To give a concrete example, supposed you had water at 2 bar coming out of a 3 mm circular nozzle, hitting a wall 3 m away. What would be the pressure on the wall from the water?
I think you would need to work out the area of the water hitting the wall first.
This is a mixed of several complexed problems of nozzle flow, jet flow, and slamming. Your conditions are probably not sufficient to formulate a complete solution without assumptions. But your suggestion "to work out the area of the water hitting the wall first" is actually the right start.
Let assume the emitting velocity at the nozzle ($x=0$) is $u_0$, so the momentum at the cut is $J=\rho\pi r^2u_0^2$. Note that the pressure at the edge of the nozzle is atmospheric pressure (not 2 bars).
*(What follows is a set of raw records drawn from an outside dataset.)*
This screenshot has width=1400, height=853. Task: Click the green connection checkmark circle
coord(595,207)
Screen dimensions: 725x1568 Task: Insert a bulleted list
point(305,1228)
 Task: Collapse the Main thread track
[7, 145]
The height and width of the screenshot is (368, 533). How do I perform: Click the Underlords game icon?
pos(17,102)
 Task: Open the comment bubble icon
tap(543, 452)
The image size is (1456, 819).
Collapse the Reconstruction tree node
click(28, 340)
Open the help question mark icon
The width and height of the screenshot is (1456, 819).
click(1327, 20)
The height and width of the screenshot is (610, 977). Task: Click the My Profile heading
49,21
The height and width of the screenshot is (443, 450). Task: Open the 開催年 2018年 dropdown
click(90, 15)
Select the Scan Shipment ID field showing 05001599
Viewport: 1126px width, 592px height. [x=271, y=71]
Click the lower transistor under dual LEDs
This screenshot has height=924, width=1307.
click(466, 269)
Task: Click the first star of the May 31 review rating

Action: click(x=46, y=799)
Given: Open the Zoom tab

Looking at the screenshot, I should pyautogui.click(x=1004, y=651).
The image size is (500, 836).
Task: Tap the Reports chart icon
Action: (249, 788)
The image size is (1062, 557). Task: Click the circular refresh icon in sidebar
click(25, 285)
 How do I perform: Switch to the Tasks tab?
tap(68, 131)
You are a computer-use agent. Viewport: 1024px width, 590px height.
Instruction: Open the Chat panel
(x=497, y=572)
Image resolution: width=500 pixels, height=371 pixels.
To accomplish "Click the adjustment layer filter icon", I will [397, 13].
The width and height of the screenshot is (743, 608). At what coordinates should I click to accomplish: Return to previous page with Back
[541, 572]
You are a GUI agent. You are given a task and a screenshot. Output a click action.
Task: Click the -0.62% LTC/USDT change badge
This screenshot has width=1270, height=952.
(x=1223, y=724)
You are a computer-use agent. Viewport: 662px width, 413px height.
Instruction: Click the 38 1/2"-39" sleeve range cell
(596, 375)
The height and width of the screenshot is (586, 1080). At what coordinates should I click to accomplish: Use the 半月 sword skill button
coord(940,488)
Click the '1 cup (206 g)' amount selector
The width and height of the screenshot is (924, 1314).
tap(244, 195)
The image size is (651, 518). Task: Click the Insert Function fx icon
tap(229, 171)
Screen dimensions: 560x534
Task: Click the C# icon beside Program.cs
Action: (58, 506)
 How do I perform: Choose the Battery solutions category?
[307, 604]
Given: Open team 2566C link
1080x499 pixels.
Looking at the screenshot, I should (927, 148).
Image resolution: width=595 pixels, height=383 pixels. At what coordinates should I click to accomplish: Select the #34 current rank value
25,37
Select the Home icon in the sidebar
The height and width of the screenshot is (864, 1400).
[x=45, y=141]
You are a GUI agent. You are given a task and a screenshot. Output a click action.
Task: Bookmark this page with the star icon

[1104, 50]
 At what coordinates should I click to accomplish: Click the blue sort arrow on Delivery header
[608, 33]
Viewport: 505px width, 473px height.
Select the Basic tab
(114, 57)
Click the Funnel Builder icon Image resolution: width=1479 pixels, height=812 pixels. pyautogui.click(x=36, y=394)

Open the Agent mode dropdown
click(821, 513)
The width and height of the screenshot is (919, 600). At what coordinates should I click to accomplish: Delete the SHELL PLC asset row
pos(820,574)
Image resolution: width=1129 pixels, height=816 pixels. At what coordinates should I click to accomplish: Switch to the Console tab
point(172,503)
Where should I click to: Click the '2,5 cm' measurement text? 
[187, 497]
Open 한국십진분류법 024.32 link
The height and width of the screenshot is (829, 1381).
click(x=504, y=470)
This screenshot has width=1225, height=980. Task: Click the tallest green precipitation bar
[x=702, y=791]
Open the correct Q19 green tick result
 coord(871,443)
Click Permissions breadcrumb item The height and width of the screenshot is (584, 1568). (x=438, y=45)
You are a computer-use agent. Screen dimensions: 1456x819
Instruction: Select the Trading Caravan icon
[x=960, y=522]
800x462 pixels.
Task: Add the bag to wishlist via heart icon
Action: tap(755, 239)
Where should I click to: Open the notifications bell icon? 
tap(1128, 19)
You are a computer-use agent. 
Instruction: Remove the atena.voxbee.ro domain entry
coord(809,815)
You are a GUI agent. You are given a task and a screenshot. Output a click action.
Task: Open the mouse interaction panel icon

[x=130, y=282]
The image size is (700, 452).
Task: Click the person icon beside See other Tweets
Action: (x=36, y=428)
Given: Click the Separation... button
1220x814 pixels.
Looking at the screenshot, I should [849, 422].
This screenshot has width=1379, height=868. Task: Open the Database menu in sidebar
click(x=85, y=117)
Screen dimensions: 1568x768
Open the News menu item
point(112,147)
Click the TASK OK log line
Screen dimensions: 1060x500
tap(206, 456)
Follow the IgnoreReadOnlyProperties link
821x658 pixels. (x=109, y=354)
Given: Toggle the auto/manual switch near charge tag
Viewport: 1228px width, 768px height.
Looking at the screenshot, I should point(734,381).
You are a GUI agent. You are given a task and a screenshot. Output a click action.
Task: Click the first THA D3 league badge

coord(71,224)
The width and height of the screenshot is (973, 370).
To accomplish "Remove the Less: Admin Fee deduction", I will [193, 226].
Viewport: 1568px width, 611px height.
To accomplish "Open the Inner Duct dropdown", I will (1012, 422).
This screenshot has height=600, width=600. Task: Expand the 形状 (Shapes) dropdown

At the distance $x\rightarrow\infty$ from the mouth, the velocity distribution can be expressed in a similarity solution $u(y/x)=u_{max}/\cosh^2(f(y/x))$, with the $u_{max}$ the maximum velocity at the center of the cut and can be stated as $$u_{max}=(\frac{2J^2}{32\rho^2\nu})^{1/3}x^{-1/3}$$ Ref. Boundary Layer Theory-Schlichting and Fluid Mechanics-KUNDU.
Is this velocity you are looking for?
Then for the pressure, by neglecting the tangential component of the jet flow, the slamming pressure on the wall can be estimated as $1/2\rho C_su^2$, with $C_s\approx5.15$ from DNV-RP-C205.